Muitos comentam que a UPP vai acabar após as Olimpíadas. Oi? Isso é ruim ou é bom? A verdade é que este projeto já nasceu errado, a polícia de proximidade nunca saiu do papel, o que temos é o de sempre, uma polícia repressora que intimida mais do que protege. O principal problema da favela nunca foi Segurança Pública, na verdade me sinto mais seguro aqui do que em Copacabana ou no Centro da Cidade. A favela não tem plantações de drogas e nem fábricas de armas de fogo. Nós precisamos entrar no planejamento da cidade como parte integrante desta, não apenas em épocas de campanhas politicas.
Depois da ocupação policial em 2011 o que tivemos foi um boom imobiliário, com aumentos surreais nos preços de aluguéis e vendas de casas. Após muita luta, uma das saídas do Metrô recém inaugurado terá o nome da favela, ainda que dividindo o nome com nosso bairro vizinho (Estação São Conrado/Rocinha), mas se você quiser usar este serviço e não tiver ingresso para os jogos terá que aguardar o fim das Olimpíadas e das Paralimpíadas, afinal a prioridade nunca foi nossa.

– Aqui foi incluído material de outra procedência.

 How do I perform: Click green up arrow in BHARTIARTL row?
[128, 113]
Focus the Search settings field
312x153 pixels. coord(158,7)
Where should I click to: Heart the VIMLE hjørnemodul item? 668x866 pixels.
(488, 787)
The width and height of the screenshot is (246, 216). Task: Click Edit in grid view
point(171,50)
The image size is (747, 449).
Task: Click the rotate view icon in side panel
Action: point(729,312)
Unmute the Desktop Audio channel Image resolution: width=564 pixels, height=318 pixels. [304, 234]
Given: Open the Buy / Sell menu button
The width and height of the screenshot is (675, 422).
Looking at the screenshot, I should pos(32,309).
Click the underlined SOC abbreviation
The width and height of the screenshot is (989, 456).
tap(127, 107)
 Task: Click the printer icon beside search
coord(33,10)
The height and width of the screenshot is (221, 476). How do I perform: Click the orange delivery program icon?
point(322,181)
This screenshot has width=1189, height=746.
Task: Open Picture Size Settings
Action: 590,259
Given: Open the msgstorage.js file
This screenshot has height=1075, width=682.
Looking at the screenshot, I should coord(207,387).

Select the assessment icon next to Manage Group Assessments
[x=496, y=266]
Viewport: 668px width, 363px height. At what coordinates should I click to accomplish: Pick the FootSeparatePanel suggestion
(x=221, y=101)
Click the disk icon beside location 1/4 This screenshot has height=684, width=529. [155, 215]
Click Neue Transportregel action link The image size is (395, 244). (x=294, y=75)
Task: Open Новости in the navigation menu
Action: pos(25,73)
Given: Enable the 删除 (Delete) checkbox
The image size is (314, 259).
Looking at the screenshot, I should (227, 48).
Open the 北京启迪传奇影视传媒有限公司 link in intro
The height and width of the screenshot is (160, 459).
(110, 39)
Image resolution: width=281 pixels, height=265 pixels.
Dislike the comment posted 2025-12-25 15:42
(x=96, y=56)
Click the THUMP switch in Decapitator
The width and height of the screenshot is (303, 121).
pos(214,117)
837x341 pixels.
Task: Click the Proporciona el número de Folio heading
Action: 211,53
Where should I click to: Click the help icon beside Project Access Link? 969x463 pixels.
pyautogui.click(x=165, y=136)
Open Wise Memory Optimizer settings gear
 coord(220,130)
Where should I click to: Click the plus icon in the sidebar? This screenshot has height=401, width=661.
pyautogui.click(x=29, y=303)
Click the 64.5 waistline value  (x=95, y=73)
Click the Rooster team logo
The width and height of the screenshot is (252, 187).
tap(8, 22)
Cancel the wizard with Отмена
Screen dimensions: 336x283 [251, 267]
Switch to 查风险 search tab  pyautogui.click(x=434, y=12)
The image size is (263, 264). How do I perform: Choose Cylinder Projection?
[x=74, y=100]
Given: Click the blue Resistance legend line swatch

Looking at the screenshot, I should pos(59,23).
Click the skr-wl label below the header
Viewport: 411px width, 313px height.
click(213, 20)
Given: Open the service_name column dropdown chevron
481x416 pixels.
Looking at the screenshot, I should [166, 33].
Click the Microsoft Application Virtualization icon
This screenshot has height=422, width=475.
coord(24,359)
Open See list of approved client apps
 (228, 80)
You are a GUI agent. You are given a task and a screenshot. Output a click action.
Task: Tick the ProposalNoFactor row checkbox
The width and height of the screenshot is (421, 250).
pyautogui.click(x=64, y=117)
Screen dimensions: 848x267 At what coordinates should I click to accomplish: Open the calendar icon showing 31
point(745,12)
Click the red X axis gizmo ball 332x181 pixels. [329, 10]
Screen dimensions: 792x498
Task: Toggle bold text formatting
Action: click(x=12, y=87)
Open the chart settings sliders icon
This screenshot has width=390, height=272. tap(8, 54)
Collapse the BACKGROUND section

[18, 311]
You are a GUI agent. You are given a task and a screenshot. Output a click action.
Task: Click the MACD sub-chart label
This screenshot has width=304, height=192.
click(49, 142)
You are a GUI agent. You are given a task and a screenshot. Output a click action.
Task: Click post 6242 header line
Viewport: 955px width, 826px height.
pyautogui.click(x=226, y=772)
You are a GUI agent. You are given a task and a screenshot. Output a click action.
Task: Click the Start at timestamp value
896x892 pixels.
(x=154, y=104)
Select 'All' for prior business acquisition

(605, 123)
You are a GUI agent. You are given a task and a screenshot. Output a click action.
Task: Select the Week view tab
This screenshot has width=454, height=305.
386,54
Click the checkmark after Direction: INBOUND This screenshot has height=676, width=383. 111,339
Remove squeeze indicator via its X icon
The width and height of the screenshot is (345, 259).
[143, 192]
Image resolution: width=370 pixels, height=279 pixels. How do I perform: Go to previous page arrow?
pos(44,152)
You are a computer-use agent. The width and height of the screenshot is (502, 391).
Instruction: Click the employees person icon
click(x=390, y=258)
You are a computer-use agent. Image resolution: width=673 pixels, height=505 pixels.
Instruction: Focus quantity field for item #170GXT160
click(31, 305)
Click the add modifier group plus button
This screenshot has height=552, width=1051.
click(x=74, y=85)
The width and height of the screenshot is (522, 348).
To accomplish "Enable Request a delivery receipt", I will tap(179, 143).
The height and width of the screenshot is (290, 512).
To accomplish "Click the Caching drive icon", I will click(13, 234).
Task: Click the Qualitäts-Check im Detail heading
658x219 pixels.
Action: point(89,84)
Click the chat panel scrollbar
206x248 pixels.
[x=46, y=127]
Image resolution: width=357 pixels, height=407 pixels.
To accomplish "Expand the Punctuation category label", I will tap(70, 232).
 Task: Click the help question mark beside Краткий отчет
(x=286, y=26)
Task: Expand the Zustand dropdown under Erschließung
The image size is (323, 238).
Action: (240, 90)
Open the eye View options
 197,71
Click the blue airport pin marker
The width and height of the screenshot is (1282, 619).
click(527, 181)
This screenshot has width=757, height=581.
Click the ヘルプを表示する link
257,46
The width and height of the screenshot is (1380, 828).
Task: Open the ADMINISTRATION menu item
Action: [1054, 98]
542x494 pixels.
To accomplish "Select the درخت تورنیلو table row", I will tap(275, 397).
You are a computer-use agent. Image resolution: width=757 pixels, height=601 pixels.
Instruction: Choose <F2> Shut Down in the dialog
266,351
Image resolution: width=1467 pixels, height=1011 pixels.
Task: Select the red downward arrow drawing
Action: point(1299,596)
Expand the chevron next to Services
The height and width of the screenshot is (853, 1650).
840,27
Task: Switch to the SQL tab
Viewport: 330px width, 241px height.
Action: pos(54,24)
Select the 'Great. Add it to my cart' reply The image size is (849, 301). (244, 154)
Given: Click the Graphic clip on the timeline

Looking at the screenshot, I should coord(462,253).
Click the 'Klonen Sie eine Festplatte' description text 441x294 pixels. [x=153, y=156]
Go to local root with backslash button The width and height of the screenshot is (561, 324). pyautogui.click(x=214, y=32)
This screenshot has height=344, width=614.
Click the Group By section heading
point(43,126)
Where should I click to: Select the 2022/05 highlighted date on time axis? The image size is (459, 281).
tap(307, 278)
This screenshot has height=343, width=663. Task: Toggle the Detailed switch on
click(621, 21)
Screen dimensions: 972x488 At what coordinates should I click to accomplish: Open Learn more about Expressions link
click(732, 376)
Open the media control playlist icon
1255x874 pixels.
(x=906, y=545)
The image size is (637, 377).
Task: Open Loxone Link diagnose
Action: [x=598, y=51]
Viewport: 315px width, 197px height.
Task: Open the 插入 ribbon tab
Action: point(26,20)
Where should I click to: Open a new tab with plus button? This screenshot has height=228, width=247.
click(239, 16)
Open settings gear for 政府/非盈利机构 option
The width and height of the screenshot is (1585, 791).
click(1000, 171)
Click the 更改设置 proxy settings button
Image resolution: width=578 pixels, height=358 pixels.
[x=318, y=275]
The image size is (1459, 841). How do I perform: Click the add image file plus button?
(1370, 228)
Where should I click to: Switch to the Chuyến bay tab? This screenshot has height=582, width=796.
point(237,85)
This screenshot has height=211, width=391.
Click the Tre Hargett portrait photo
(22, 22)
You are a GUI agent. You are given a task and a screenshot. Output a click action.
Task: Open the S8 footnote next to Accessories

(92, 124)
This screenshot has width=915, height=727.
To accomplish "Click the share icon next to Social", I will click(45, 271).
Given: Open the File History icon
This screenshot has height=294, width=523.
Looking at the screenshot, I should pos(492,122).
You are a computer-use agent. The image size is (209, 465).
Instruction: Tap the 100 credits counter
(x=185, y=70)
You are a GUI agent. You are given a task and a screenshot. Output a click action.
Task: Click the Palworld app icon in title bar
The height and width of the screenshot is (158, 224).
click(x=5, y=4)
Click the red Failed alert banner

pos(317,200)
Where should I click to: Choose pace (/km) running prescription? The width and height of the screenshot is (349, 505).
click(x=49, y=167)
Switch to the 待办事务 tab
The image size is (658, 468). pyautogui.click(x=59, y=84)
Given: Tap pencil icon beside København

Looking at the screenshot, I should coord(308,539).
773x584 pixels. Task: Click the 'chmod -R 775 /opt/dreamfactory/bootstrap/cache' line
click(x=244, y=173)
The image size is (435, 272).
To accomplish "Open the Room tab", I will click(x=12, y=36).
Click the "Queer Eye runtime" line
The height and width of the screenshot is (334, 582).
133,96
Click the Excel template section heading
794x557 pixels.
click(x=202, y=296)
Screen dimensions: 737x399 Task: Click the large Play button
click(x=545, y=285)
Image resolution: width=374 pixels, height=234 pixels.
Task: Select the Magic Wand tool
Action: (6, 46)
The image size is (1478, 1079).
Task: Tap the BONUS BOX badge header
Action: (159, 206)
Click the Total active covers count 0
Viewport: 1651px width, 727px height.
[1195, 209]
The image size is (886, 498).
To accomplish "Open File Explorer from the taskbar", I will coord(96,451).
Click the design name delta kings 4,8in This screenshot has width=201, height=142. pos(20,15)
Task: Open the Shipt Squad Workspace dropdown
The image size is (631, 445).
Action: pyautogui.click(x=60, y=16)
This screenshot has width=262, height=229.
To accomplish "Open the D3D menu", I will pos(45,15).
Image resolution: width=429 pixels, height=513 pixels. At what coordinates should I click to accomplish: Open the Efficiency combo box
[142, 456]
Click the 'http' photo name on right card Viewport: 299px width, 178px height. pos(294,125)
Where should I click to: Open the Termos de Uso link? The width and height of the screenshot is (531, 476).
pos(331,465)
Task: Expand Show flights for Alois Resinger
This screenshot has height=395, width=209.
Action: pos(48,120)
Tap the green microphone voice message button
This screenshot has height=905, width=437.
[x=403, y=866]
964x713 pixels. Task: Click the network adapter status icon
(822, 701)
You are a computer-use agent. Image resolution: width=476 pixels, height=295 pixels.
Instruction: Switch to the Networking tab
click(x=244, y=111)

O verdadeiro legado olímpico seria um(a) medalhista dizer que o verdadeiro espirito olímpico está presente no sangue do povo brasileiro, que o caos que algumas delegações encontraram aqui é uma pequena amostra do que a população das favelas sofre diariamente e, apesar do golpe no governo federal, do descaso dos governos estadual e municipal, a população está sempre animada para receber locais e estrangeiros, celebrando a amizade e a união entre todos os povos. Assim como Jesse Owens, atleta negro norte-americano que ganhou quatro medalhas de ouro olímpicas e constrangeu Adolf Hitler em Berlim, em 1936, seria épico mostrar ao mundo que apesar da crise politica, da corrupção em todas as esferas do governo do Brasil, todos merecem igualdade e respeito, não importando a cor ou o local onde moram.